Attention turned in the afternoon to Washington where President Barack Obama and his Republican opponents appeared to be making no headway in talks on the deficit, with an agreement needed by August 2 to avoid a potentially devastating US default.

In London, the benchmark FTSE 100 index of top shares closed up 0.60 per cent at 5,935.02 points. In Frankfurt, the DAX added 0.50 per cent to 7,326.39 points and in Paris the CAC 40 rose 0.68 per cent to 3,842.70 points.

Other European markets posted similar gains.

The euro was weaker at $1.4369 in late London trade, down from $1.4425 in New York late on Thursday when it hit a two-week high of $1.4439 in the wake of Thursday’s Greek debt deal. The dollar was little changed at 78.40 yen after 78.43 yen. The eurozone agreed at an emergency summit to put up €159 billion for Greece with private creditor help and deployed a safety net for future crises.
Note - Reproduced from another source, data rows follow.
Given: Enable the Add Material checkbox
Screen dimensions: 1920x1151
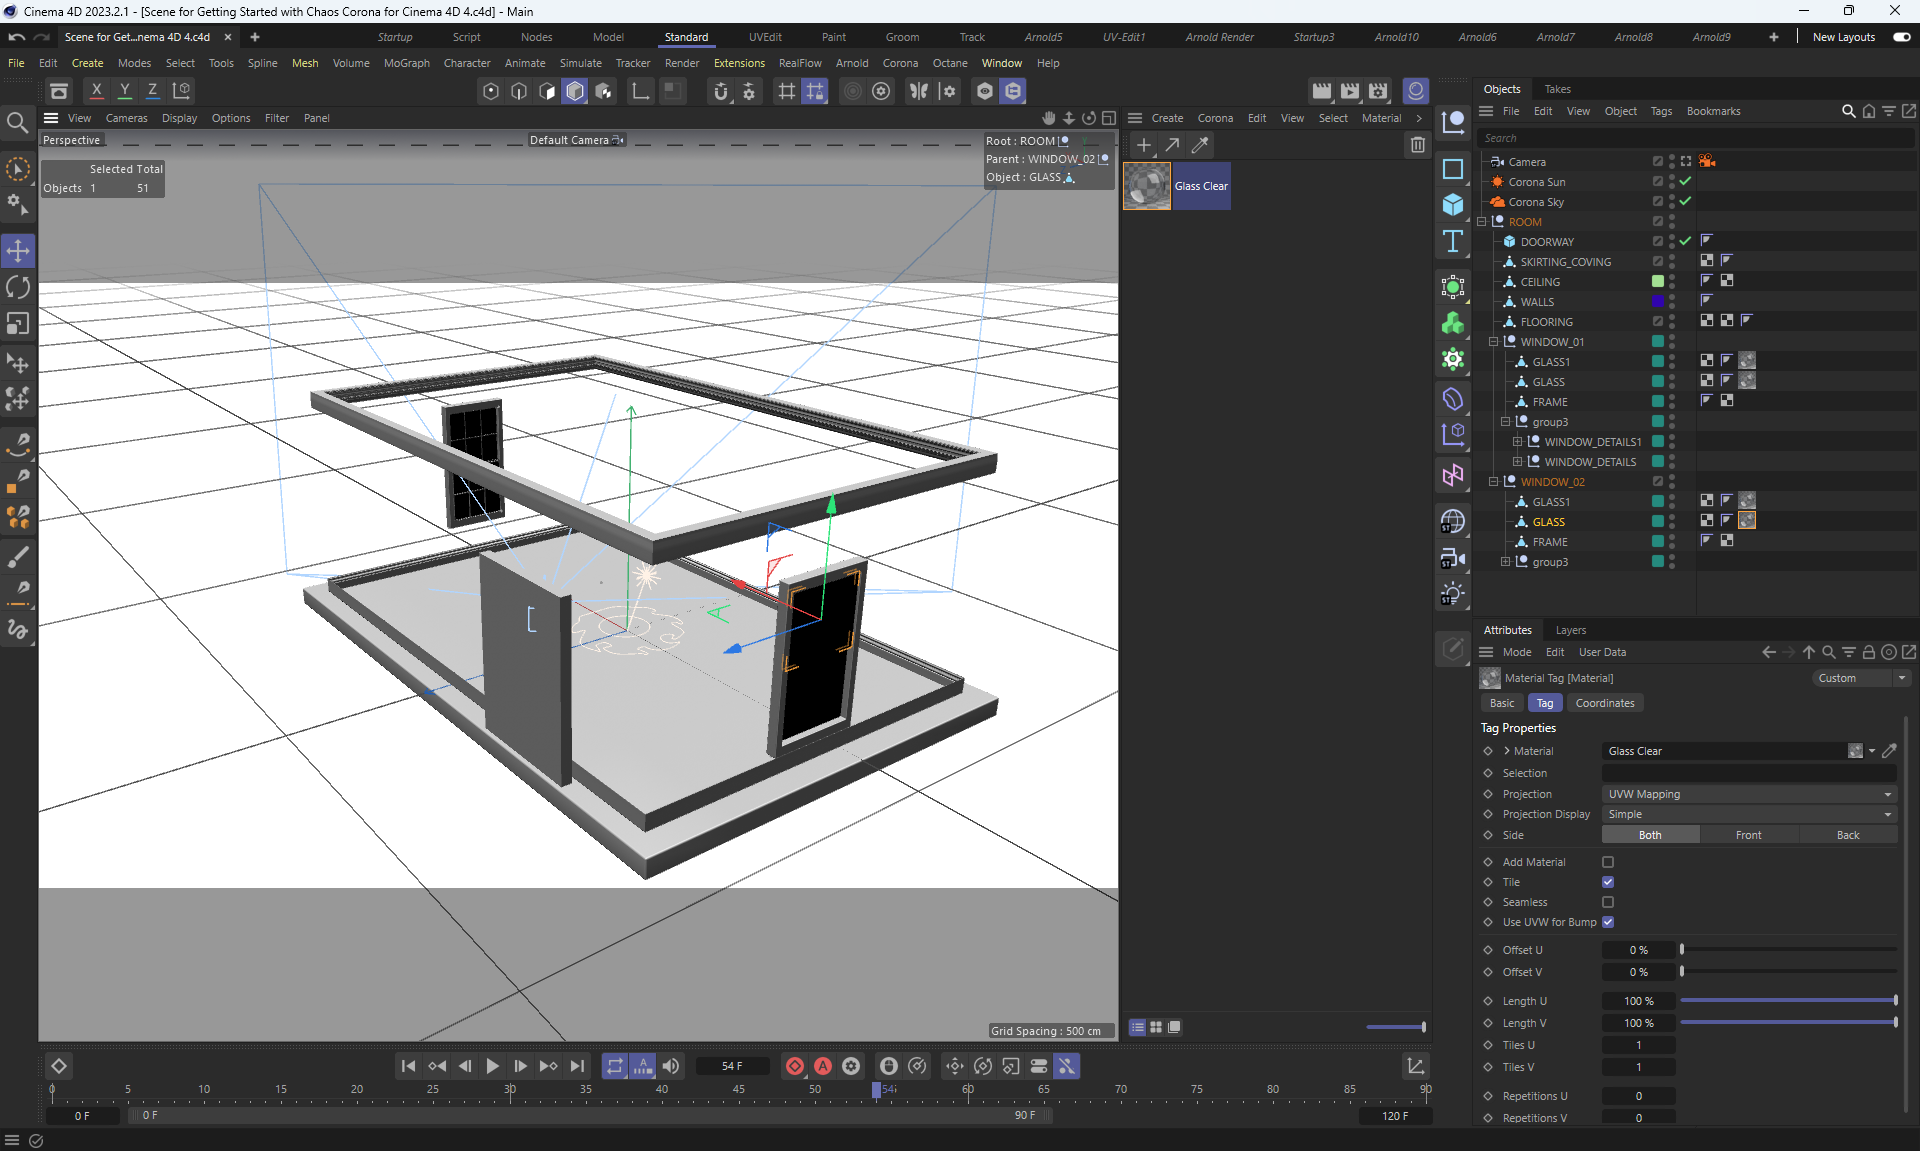Looking at the screenshot, I should (x=1608, y=862).
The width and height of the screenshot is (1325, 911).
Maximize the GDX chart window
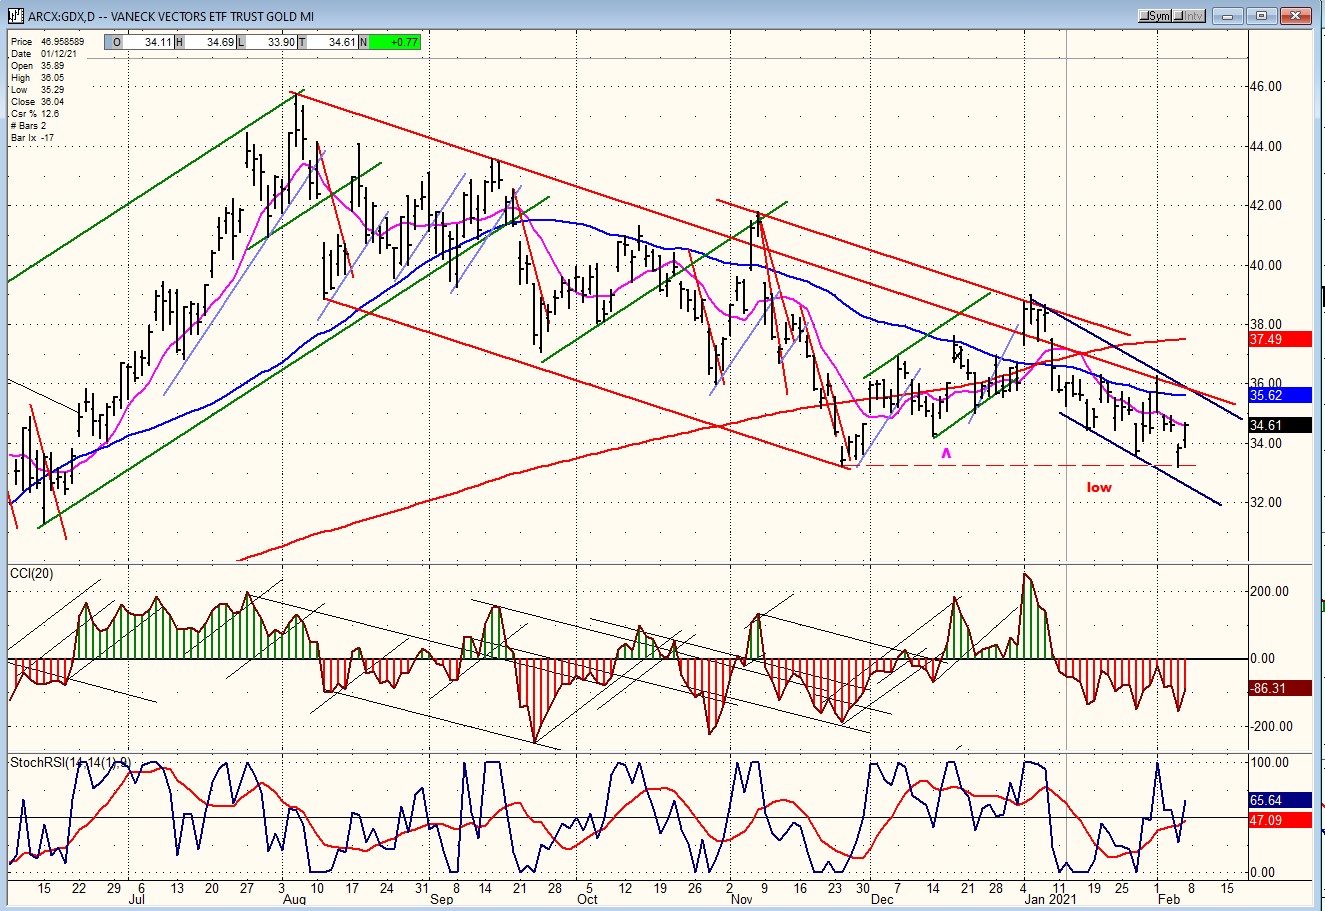coord(1262,16)
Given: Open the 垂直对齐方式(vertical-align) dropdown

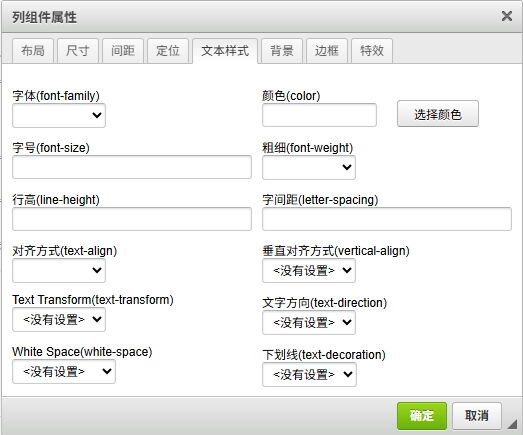Looking at the screenshot, I should coord(309,271).
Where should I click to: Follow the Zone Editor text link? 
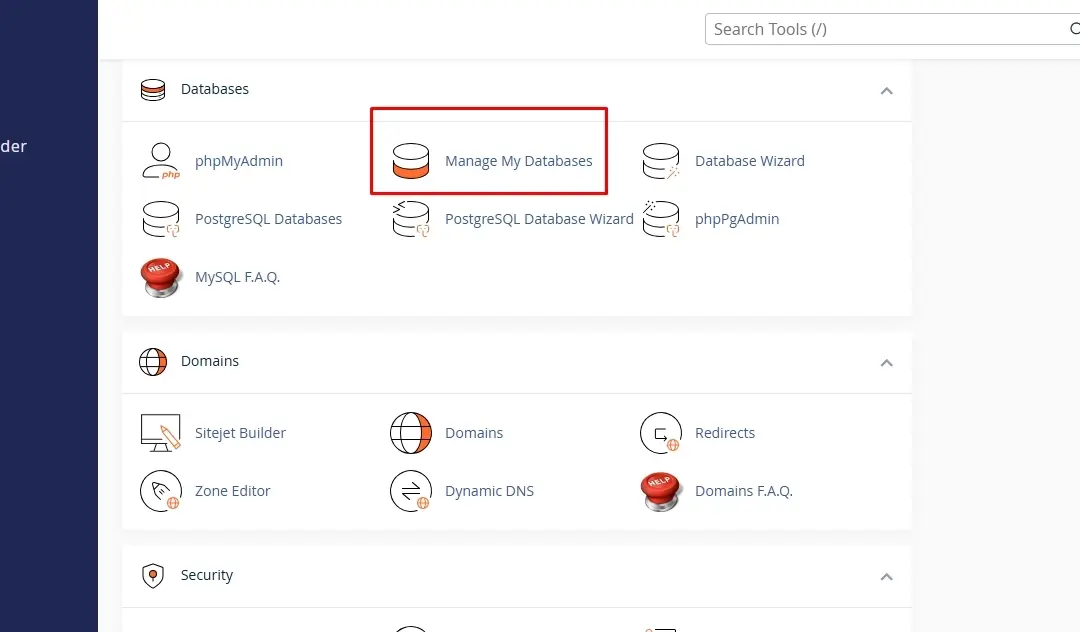click(x=233, y=491)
“There were three issues to deal with ... that investors were keeping an eye on,” said Joshua Raymond, chief market strategist at City Index traders.

“The details of the second Greek bailout, steps taken to prevent debt contagion and the amount of expected liabilities for private lenders, i.e. banks. On all three of the fronts the market is giving the plans the thumbs up but in the long term I think we remain some way off from a high-five.”